Hi Ron,
Now that I’m back from China, I was able to spend a bit more time on this.
I wrote a small reproducer and determined that issue was a change in behavior in 18.7 where F2003 allocatable semantics were made the default. You can work around the issue by reverting to F95 semantics via the flag “-Mallocatable=95”.

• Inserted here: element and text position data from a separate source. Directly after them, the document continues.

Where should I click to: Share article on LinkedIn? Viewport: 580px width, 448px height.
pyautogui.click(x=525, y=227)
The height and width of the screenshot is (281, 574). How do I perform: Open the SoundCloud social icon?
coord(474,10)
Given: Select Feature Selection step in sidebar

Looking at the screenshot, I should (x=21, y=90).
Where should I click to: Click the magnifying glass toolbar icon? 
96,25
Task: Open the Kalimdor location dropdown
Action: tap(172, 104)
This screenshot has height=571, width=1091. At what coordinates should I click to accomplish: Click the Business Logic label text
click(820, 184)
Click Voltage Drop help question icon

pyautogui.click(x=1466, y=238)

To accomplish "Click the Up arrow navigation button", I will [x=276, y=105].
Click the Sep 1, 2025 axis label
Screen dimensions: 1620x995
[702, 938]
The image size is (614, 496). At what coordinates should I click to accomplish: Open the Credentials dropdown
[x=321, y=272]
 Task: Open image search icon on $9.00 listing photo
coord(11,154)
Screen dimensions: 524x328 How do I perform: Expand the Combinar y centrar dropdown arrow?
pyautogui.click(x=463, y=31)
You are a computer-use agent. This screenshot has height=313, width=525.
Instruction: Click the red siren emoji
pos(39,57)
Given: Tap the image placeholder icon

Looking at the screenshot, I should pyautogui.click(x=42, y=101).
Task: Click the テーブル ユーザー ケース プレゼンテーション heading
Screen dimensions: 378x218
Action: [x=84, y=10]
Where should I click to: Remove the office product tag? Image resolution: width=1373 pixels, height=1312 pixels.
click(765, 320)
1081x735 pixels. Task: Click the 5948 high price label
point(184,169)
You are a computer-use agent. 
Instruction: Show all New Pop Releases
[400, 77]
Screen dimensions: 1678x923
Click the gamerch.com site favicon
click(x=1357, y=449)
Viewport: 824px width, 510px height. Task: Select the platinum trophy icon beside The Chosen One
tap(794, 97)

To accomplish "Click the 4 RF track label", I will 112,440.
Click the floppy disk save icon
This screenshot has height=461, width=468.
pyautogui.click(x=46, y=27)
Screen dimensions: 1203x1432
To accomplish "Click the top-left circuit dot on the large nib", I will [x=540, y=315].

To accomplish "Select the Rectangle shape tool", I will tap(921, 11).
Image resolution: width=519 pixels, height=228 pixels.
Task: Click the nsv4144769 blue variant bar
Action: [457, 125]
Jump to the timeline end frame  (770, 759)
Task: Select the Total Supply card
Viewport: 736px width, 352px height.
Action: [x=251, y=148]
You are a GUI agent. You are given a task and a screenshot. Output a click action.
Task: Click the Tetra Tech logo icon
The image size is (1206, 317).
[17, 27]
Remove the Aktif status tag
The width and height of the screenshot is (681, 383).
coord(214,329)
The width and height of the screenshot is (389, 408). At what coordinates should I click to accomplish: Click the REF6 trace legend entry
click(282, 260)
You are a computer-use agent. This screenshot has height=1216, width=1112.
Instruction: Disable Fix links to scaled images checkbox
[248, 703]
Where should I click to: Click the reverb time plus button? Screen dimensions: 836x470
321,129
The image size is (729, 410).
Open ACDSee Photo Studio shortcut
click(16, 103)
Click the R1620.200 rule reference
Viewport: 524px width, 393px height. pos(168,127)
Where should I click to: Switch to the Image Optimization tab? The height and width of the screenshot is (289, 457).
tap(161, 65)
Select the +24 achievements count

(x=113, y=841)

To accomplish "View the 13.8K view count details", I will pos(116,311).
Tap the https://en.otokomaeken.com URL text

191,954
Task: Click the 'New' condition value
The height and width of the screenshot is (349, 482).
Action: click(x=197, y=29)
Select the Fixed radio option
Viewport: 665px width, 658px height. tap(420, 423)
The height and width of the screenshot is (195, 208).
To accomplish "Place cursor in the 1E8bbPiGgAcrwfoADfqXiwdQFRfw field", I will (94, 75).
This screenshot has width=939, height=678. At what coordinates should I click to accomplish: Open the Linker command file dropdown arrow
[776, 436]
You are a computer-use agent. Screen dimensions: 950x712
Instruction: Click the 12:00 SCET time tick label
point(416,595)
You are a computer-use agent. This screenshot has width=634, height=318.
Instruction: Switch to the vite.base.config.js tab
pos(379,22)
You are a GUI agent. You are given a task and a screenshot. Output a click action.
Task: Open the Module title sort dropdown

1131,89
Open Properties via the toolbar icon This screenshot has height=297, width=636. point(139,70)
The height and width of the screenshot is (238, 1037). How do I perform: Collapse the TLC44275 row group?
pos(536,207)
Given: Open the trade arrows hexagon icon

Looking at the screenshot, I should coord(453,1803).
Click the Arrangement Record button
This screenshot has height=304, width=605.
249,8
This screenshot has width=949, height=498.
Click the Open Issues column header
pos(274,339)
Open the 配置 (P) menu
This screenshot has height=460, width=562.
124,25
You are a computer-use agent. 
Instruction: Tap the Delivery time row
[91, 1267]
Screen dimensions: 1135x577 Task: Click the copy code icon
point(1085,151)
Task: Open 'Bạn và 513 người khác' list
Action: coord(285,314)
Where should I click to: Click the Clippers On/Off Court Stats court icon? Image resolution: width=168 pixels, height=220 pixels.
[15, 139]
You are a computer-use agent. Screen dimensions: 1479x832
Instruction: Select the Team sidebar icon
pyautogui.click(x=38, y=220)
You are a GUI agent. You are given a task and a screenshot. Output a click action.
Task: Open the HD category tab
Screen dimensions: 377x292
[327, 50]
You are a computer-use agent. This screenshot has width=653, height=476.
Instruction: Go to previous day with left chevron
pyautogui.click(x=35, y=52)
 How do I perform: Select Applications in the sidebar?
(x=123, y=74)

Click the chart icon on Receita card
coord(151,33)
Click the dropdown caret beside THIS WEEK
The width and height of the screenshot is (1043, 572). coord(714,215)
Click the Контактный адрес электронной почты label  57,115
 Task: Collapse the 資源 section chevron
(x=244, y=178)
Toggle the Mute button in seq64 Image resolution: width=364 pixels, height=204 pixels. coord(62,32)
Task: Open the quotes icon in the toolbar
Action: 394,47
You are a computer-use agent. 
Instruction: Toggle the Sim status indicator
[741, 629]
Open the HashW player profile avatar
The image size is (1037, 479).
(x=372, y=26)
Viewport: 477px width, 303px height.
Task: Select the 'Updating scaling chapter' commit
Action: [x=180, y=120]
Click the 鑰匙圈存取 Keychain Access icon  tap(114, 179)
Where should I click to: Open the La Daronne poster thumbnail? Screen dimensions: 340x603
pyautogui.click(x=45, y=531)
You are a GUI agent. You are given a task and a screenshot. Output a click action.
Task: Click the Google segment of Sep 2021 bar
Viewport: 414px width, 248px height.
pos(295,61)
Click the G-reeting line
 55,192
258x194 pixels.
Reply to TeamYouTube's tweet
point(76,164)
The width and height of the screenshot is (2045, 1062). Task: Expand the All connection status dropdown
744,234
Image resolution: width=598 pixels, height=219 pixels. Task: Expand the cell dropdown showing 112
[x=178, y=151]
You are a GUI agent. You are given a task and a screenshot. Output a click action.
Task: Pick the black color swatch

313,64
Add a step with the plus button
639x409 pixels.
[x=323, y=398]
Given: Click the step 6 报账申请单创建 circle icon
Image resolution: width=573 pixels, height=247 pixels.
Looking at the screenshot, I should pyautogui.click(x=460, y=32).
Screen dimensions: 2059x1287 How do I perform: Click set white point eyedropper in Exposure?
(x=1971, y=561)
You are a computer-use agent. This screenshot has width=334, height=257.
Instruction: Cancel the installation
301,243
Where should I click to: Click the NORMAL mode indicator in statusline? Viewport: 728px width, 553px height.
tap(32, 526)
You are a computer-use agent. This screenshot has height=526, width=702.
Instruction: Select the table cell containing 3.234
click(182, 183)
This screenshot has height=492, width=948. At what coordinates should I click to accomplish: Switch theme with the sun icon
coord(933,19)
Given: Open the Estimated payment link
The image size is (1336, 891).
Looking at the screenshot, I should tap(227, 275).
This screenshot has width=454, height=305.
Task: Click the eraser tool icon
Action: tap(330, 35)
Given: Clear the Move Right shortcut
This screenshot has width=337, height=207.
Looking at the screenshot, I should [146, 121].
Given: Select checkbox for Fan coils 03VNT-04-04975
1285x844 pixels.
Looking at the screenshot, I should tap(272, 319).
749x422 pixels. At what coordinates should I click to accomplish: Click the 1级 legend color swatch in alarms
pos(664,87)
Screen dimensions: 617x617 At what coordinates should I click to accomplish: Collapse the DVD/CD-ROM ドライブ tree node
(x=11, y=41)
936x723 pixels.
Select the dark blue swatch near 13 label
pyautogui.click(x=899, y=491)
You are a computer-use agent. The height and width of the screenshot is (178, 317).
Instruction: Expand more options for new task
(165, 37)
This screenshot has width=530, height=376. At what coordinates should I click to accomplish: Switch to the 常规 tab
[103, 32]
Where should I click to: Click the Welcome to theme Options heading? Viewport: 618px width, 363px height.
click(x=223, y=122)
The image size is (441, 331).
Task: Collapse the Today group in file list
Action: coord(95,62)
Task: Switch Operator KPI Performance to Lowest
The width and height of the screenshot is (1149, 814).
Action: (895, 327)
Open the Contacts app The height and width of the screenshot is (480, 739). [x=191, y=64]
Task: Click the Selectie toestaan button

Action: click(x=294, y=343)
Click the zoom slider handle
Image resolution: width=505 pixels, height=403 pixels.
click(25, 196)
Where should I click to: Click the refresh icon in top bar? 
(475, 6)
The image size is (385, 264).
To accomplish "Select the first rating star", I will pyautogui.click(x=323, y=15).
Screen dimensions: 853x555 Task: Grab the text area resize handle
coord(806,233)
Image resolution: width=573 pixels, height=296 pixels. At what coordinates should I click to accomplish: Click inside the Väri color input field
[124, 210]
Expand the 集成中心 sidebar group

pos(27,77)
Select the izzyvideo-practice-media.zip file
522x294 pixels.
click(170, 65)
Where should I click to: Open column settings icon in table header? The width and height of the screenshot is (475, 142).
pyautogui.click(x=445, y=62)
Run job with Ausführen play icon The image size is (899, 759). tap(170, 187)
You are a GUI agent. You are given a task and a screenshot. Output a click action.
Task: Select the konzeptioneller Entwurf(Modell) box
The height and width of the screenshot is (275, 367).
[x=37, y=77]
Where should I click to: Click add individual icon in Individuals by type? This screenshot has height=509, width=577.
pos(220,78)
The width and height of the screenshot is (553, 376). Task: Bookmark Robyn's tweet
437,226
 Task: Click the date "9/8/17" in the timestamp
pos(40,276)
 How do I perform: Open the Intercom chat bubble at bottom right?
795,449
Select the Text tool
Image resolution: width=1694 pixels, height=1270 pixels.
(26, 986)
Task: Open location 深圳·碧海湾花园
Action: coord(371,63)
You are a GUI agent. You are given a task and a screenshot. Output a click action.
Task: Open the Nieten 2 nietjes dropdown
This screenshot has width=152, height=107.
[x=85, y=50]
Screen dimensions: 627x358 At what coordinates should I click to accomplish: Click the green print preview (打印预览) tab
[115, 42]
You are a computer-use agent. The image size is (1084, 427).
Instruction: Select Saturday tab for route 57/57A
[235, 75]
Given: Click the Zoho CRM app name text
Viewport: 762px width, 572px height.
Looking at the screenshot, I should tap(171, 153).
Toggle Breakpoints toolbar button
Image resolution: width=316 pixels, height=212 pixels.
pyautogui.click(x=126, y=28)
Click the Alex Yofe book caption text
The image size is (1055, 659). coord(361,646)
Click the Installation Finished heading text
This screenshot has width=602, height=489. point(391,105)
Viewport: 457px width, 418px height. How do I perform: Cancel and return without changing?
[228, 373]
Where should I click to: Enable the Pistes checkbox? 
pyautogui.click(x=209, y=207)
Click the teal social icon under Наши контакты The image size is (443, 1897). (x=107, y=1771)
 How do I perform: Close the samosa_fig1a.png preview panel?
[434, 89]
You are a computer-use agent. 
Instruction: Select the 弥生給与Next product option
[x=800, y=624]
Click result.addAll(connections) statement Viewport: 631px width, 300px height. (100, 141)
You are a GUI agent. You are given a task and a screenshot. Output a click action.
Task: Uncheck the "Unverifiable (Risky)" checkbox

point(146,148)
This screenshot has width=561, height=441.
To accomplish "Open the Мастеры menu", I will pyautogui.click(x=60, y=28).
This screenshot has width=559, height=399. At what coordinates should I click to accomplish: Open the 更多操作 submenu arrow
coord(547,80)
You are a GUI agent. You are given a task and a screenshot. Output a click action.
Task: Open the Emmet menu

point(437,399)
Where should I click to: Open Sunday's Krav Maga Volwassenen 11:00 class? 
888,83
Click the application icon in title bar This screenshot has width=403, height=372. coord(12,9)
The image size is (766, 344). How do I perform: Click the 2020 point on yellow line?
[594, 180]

I added a TPR (#26191) to see if we can get the compiler to optimize away the temp array or if this is part of the F2003 standard (in which case, not much can be done).
-Mat
% cat test.f90
program main
real, dimension(:), allocatable :: rhs_cg,x_cg
integer :: i
allocate(rhs_cg(1024), x_cg(1024))
!$acc enter data create(rhs_cg,x_cg)
do i=1,1024
rhs_cg(i) = real(i+1)
x_cg(i) = real(i)
enddo
!$acc update device(rhs_cg,x_cg)
!$acc kernels default(present)
rhs_cg=rhs_cg-x_cg
!$acc end kernels
!$acc update self(rhs_cg)
print *, rhs_cg(1:10)
deallocate(rhs_cg,x_cg)
end program main
% pgf90 test.f90 -ta=tesla:cc70 -Minfo=accel -V18.7 -fast ; a.out
main:
8, Generating enter data create(x_cg(:),rhs_cg(:))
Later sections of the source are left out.